Livio Melina celebrates the legacy of the late Carlo Caffarra by considering his dramatic theology in “Carlo Caffarra: Teacher and Witness of Love’s Truth.” “Caffarra interprets human history as a struggle between the attractiveness of truth, rooted in the heart of the crucified and resurrected Jesus, and the power of Satan, who builds a culture of lies.” As Caffarra saw, this struggle is especially expressed in our own time in the manifold ways in which the intelligibility of marriage has been threatened and eclipsed by dominant ideology. This situation calls the Church more urgently to contemplate and to live in accord with Christ as the personal centerpoint of being, and through him to revere the natural realities he redeemed by taking on flesh.

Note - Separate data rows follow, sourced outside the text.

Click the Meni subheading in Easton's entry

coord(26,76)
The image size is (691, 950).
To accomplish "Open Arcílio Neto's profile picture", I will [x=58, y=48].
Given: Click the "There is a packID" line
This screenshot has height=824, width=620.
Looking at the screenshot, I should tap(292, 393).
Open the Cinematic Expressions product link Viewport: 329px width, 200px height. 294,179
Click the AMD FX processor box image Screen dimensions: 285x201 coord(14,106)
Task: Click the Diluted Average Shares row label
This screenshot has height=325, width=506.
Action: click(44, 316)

Carlo Caffarra, in “The Crisis of Ethics in the West,” approaches the essential features of the human person that belong to any ethical reflection, features that contemporary society has hardened itself against countenancing. What is at stake in this rejection? “At its core, it is a crisis of our vision of man: it is a conflict of anthropologies.” Only if we acknowledge the gravity of the alternative between these worldviews, Caffarra holds, can we begin to serve the rehabilitation of a genuine culture of life that fosters interpersonal flourishing.

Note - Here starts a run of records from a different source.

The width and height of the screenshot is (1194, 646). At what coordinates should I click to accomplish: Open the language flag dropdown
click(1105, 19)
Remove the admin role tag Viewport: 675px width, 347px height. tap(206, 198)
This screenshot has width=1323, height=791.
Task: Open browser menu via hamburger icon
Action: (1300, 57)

In “Augustine and the Catholic ‘Form’ of Scripture,” Colin Miller explores how Augustine situates Scripture within his ontology of creation, according to which the world is a body of signs focused on Christ as the divine res become signum. Miller argues that Scripture can only be understood if it is received as arising from within the ecclesial body that is the fruit of the Word’s Incarnation, for it is this same Church whose form Scripture communicates to the believing Christian. “The verba of Scripture are not important merely because they are a set of words that happen to be divinely inspired, but they are divinely inspired because they are part of the Church: they are Catholic words that teach nothing but the Catholic faith.”

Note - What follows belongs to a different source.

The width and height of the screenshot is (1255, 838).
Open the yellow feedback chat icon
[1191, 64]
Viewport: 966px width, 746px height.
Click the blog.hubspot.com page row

In “Othello: Iago’s Dark Powers and the Empiricist Mindset,” Robert Alexander discusses how Shakespeare’s Venice represents a precursor to liberal society in its diabolic fragmentation of man from truth and, therein, from himself. This setting, a social order that obscures the meaning of being through inculcating a rationality cut off by design from the goodness of reality, presents the conditions in which the tragic action that destroys Othello’s and Desdemona’s marriage can unfold. For, as Alexander suggests, “if Iago is a person in whom exists a principle inimical to love, a principle whose terms or orientations are shaped by the commercial regime, we have to ask if there is not some way in which the Venetians around him share in that principle.”
In Notes & Comments, we feature John M. Rist’s “Jerome and the Lord’s Prayer: Some Philological Observations.” Rist weighs in on and contributes to the scholar Eckhard Nordhofen’s treatment of the Lord’s Prayer in the synoptic gospels, referring especially to an essay by Nordhofen published in the Spring 2012 issue of Communio. Nordhofen has drawn attention to how the Greek epiousion, a polyvalent hapax legomena that Jesus uses to describe the bread we ask from the Father, was rendered into Latin by St. Jerome as supersubstantialem, which calls the Eucharist to mind in a way that is lost in most translations. Commenting on Jerome’s decision, Rist notes, “Apart from more general ancient practice, his willingness to gloss the original is wholly in line with the principles of translation he lays out in letter fifty-seven: we should aim at the intended sense, avoiding slavish literalism.”